Words by Sean Hennegan
Photos courtesy of Many Mainichi
Gustavo's new “Sweet Nothings” collection out now at OTH - 4357 and online.
Nothing lasts forever in this life, and that’s what makes it beautiful.
According to the design philosophy of Montreal artist Many Mainichi, every feeling we experience is “ephemeral”. Acting on those feelings is how best to embrace them.
Forget what everybody else thinks, just do what you want to do.
Many Mainichi, also known as Gustavo Lopez, is a Montreal-based multimedia artist and designer, hailing from Asunción, Paraguay. Known to many for his clothing brand, “Sweet Nothings”, he’s also no stranger to photography, graphic design and interior design. He and his two partners have recently opened a store, LOPEZ, centered around his creations.
But despite his many facets and accomplishments as an artist, he never saw a future in art.
I was always into clothing. Logos, visuals, whatever. But I never thought I could have a career based on that. I’m an immigrant; we don’t have fine arts, it doesn’t exist. We can’t do that, we have to work, find a job, go to school. ‘Fine arts’ isn’t really a job where I’m from.
Art was deeper than making a living for Many. It was a passion, a love, and a way of conveying emotion. His early projects revolved around what he was experiencing and offered an abstract portrayal of the challenges he was facing.
Everything you see is who I am.
To Many, art is nothing without honesty and transparency. As soon as we started to talk, he opened up about how his life experiences spurred him on to create. That said, getting in the mind of the artist isn’t all pleasantries. While designing the last Sweet Nothings collection, Many was plagued with feelings of depression.
It was very personal, seriously. You would wear my stuff and you could know how I felt when I designed it.
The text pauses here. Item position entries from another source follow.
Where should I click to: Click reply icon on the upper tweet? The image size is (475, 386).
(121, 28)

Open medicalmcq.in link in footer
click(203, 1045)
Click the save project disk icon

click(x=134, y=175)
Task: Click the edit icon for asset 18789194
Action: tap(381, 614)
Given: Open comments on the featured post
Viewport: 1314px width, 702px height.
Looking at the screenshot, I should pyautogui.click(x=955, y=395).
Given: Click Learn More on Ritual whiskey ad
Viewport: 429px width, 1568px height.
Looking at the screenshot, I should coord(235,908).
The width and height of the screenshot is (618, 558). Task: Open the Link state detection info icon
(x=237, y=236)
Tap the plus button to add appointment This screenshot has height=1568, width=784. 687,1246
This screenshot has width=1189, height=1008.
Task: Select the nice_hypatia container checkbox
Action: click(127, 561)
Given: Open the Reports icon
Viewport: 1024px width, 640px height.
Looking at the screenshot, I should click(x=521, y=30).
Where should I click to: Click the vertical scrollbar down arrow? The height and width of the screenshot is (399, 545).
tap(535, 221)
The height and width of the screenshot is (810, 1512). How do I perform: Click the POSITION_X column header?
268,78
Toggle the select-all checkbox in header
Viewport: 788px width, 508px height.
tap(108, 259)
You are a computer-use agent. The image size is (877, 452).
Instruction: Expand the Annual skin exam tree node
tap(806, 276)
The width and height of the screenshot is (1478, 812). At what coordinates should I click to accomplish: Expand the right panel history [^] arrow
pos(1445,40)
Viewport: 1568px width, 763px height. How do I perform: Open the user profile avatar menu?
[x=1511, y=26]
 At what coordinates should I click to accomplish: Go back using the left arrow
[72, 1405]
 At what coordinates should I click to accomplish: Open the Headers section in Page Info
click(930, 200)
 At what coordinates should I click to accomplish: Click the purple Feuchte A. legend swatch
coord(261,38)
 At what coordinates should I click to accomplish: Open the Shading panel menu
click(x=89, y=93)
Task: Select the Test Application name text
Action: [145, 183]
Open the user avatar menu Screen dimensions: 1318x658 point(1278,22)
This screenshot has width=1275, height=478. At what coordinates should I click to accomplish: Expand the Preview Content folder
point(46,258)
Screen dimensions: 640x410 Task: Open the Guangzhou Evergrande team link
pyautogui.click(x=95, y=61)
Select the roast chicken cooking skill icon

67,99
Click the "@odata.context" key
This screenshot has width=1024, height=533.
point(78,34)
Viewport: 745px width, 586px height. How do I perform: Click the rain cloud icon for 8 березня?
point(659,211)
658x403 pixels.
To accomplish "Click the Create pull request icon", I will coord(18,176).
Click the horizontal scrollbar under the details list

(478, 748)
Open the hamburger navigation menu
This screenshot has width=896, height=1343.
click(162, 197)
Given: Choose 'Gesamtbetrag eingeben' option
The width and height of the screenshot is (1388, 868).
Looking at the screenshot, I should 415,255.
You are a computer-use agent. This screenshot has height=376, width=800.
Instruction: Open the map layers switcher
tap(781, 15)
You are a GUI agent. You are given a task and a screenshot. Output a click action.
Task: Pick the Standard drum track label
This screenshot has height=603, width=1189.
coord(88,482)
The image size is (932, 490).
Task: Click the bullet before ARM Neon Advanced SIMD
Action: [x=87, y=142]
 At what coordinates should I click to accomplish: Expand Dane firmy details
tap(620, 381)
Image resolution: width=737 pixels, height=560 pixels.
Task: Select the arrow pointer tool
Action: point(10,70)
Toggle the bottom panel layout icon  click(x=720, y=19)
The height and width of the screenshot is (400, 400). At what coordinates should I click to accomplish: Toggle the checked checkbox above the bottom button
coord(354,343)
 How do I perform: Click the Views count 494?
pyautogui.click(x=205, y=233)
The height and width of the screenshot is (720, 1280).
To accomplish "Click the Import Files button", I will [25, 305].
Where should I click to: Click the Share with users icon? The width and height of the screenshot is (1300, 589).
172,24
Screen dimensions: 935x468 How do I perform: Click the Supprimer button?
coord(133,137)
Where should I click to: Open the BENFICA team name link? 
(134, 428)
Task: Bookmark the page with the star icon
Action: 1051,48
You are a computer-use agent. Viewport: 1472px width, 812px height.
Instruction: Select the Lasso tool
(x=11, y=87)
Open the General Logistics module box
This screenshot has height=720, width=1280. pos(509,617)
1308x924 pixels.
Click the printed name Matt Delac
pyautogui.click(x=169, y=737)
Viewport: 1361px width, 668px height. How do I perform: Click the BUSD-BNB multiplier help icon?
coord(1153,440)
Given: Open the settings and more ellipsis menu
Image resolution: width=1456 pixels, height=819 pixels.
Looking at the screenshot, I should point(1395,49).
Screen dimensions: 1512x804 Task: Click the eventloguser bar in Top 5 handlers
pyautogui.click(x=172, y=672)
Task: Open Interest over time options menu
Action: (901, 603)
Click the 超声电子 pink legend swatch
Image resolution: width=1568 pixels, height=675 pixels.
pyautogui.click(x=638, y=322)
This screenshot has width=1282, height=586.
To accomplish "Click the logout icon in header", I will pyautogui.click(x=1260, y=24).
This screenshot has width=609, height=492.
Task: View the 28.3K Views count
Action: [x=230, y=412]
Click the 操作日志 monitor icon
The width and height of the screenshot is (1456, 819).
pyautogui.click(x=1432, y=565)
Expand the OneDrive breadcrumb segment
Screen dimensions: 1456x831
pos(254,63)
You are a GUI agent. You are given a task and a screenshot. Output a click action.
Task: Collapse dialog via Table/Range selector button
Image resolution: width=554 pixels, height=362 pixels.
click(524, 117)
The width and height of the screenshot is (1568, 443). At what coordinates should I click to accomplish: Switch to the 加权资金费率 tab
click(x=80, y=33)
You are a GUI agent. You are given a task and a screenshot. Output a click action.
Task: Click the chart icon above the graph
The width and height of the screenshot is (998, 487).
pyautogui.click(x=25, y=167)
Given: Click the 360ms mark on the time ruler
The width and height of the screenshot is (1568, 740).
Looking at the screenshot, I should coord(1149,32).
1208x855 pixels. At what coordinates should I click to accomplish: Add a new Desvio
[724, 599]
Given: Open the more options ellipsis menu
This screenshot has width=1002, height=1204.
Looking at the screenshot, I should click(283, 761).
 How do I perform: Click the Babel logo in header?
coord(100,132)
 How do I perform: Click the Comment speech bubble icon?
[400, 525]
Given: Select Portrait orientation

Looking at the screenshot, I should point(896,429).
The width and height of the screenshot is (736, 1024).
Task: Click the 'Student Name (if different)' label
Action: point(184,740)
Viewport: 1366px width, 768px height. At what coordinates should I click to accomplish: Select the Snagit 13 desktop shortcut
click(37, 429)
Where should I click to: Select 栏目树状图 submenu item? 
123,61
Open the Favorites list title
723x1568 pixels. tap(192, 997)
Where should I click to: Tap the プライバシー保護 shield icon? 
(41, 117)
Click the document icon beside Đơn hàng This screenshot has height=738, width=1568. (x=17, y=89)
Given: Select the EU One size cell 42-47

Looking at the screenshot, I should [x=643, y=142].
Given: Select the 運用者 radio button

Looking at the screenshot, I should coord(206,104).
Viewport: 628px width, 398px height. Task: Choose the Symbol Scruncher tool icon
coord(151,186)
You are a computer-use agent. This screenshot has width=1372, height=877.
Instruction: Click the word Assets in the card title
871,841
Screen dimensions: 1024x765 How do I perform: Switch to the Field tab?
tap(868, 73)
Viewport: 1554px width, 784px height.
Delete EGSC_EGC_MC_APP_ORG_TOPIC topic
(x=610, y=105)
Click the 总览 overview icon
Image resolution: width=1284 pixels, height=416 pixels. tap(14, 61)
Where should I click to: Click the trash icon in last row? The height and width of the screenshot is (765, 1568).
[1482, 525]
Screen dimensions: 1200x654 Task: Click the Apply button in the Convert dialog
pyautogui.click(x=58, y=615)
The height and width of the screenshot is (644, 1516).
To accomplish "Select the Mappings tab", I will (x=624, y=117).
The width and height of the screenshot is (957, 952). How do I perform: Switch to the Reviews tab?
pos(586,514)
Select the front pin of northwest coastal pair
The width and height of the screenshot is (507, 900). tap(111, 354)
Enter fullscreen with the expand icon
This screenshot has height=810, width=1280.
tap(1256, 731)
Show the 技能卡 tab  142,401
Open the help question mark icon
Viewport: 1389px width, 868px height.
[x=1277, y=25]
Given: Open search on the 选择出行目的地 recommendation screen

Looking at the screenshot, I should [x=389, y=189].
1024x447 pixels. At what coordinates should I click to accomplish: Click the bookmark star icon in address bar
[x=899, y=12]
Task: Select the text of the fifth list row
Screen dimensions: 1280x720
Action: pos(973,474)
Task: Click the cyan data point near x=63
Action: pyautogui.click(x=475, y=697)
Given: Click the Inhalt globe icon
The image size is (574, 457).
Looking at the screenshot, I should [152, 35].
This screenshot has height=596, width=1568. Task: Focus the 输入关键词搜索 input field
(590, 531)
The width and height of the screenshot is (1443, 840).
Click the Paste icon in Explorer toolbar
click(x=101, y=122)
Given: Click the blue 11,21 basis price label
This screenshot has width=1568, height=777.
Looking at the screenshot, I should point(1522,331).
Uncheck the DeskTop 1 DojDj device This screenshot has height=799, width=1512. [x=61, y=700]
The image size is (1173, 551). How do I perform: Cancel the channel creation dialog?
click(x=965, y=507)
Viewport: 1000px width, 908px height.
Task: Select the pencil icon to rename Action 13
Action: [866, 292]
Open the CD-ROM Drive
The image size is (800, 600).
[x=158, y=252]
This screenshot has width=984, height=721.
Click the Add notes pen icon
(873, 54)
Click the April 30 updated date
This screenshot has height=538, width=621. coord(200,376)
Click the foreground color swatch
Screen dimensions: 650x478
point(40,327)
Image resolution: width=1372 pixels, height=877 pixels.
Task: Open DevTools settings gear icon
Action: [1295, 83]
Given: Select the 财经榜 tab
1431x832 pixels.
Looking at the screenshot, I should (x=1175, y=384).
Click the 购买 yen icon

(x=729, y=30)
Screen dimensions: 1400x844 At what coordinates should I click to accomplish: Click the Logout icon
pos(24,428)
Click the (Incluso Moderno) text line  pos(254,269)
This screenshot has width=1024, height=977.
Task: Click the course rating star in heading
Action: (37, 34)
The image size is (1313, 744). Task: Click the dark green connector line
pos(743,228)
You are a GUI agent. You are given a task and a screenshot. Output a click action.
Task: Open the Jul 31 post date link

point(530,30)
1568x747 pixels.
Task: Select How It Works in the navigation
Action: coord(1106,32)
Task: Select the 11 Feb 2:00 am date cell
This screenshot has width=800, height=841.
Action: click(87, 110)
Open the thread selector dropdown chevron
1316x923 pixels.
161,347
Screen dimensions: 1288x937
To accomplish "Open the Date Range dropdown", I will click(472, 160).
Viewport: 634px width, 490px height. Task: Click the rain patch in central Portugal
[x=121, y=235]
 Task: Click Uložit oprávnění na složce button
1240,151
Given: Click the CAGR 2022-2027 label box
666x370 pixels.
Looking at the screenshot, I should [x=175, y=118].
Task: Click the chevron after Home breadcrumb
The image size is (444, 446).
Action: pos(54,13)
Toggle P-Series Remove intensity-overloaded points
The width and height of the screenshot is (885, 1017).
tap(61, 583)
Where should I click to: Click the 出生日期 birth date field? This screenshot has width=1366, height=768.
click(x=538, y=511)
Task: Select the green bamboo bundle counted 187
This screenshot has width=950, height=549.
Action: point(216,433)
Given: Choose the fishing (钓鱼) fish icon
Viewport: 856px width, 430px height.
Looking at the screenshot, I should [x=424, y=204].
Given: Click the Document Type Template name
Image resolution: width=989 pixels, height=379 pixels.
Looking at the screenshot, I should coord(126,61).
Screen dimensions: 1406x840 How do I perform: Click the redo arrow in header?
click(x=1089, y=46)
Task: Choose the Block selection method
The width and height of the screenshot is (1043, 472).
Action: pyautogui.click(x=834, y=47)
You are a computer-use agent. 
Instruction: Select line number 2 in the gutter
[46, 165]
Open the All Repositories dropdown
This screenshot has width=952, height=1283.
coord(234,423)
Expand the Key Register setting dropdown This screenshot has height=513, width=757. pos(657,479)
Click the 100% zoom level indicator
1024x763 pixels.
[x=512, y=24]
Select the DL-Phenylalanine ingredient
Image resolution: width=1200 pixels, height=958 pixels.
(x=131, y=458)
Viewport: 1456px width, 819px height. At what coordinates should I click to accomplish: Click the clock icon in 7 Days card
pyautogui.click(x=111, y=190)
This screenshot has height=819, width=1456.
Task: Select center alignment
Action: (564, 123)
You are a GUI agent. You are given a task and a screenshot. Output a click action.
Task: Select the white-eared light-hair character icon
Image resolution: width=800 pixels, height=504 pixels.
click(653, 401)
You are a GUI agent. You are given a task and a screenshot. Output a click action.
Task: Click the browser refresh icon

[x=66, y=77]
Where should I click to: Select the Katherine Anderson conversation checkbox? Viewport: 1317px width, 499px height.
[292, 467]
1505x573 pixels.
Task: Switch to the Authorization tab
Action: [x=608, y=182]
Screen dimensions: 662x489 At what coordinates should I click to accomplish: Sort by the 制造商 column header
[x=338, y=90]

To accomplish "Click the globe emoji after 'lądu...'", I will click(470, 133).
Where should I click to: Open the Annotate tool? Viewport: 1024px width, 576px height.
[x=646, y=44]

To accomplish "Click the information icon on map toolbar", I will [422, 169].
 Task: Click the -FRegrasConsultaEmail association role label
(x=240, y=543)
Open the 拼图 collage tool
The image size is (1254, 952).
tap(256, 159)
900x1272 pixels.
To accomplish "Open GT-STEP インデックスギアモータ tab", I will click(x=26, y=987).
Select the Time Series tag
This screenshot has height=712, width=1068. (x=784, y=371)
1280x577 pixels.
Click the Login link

Many’s passion for art runs so deep that it became a motivator for him. Art was the tool he used to pull himself up, shifting his focus from his depression to his aspirations.
I tried to evolve from that, because I think it’s too one dimensional.
He stayed true to his word - the new collection is undeniably a departure from the last. If the last collection was a representation of what Many Mainichi was feeling, the new one is a snapshot of what he is, as well as who shaped him.
I started to be more free as an artist, and incorporate more of my personal touches, and mixing already-made [art] with me. You see that Dali inspired me, Gaugin inspired me.
It’s a complete overhaul of the blue, melancholy air that coloured the first collection. It’s an updated personality portrait, and an homage to his inspirations. And most importantly, it’s unapologetically whatever he wants it to be.
My mindset was fuck everything […] It wasn’t like, a fuck you to everybody. It was just a fuck what they think.
The collection is adventurous, uncompromising, and speaks from itself. It has a distinct personality that fills the space it’s given, and that’s why it was such a good fit for OTH-4357. Once upon a time, Many was an employee at Off The Hook - and he never left the family. Many’s art took over the new store for the collection’s launch party this Friday, with TallandSkinny mixing.
Hiroshi Fujiwara always says, Don’t be a designer, be a disturber. Which is what I want to be, and what I am […] You can use design as a tool to talk about other stuff. Maybe that’s what I want to do. I want to make noise, not just quotes.